There are a lot of people I’ve taught to meditate where the couple comes to class together and it’s something they share. And in many cases it’s just one; just the husband or the wife. Sometimes eventually the other person can see a difference in their partner, so they begin meditation, either because they saw a difference, or because the partner wants to share it with them. And in other cases, it just doesn’t happen. One meditates and one doesn’t. I’ve never seen that to be a problem. Ideally, you meditate only 20 minutes, twice a day; that is not much out of a day.
I’ve known people who have meditated in secret because their spouse was afraid of it. But over time, things changed. Everything changes, nothing is static. Eventually the woman I’m thinking of was able to meditate at home, but for the first couple of years, she couldn’t let her husband know.
The couple came from a very devout religious background. The wife understood that the meditation practice was not a religion. Her husband was threatened by it, but little by little, things improved at home and there was more harmony. Eventually, she didn’t have to hide it anymore, but it took time.
Any time I’ve come up against something I don’t know, or don’t have experience with, it was threatening and scary. I’d be wont to say it was bad or evil because I didn’t understand it. But meditation? Jesus meditated. It’s in the Bible. What’s the deal with meditation? I’ve heard prayer is like talking to God, and meditation is like listening, but now I’m beginning to think that meditation is just like hanging out with God.
It’s allowing yourself to be present within the depths of who you are. Energetically what’s happening is that you’re going into a very peaceful place, even though your mind is very active in meditation. You’re going into a very peaceful place, and everything emits vibration, so vibrationally we’re becoming very harmonious and pets will want to sit on your lap. Your cat will want to come sit by your feet; they all sense this.
I experienced this with my teacher, Gururaj. There was a peacefulness that he emanated, a beauty and kindness. The fear and agitation of people just dissolved in his presence.
I wanted to tell you… guess where my cat is right now? He likes your energy, and he’s sitting right here, staring at me with this dreamy look on his face! Like he’s sitting in the sun or something.
It’s so much fun when something like that happens. We will doubt ourselves and our own inherent goodness, and say, “I can never be peaceful, maybe that person over there can be peaceful,” and then something like that will happen. Our animals can show the way; we can be peaceful!
As opposed to our animals hiding behind the couch when we walk into the room?

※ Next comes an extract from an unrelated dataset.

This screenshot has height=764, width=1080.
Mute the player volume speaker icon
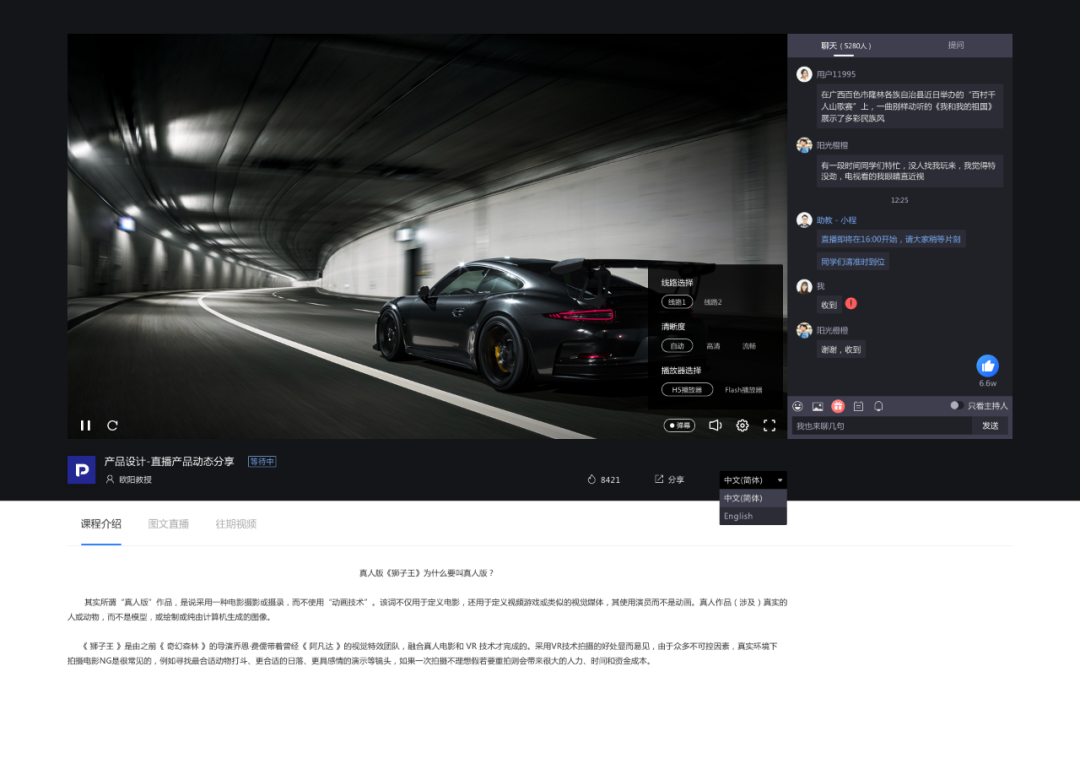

Yes, and they reflect and show us what we’re doing. We put off very powerful, negative energy. Thoughts are things. We have to be responsible for letting thoughts go, not attaching to them, just letting them pass through. When we hold onto negativity, we give that to the world. That is what war is about.
If we want peace we have to start with ourselves. We each create war in our minds when we believe our own negative, painful thoughts. We can become observers of our own minds; meditation helps us become that observer. When we’re agitated and negative, our little dog is going to hide behind the couch.
When you said “our little dog,” I thought of our own little inner dog. That would probably be a really good trigger for us: to ask, “where’s our inner dog right now? Is she out playing, is she bellying up somewhere, happy, or is she cowering in the corner?’
Is she afraid?
Or is she basking in the sunshine of our magnificence?
Is she biting somebody on the leg?
There’s like this hologram inside of ourselves for what’s going on in our outside world. What would we rather mirror — the divinity within us, or that war energy? What makes my inner dog growl and bark?
We’re made up of all of it. We are all of it. I used to think I just wanted to be filled with light and grace and love and peace; the hardest thing of all is to embrace that shadow side. We believe that it’s not okay to be angry; it’s not okay to have an unkind thought. But we all do.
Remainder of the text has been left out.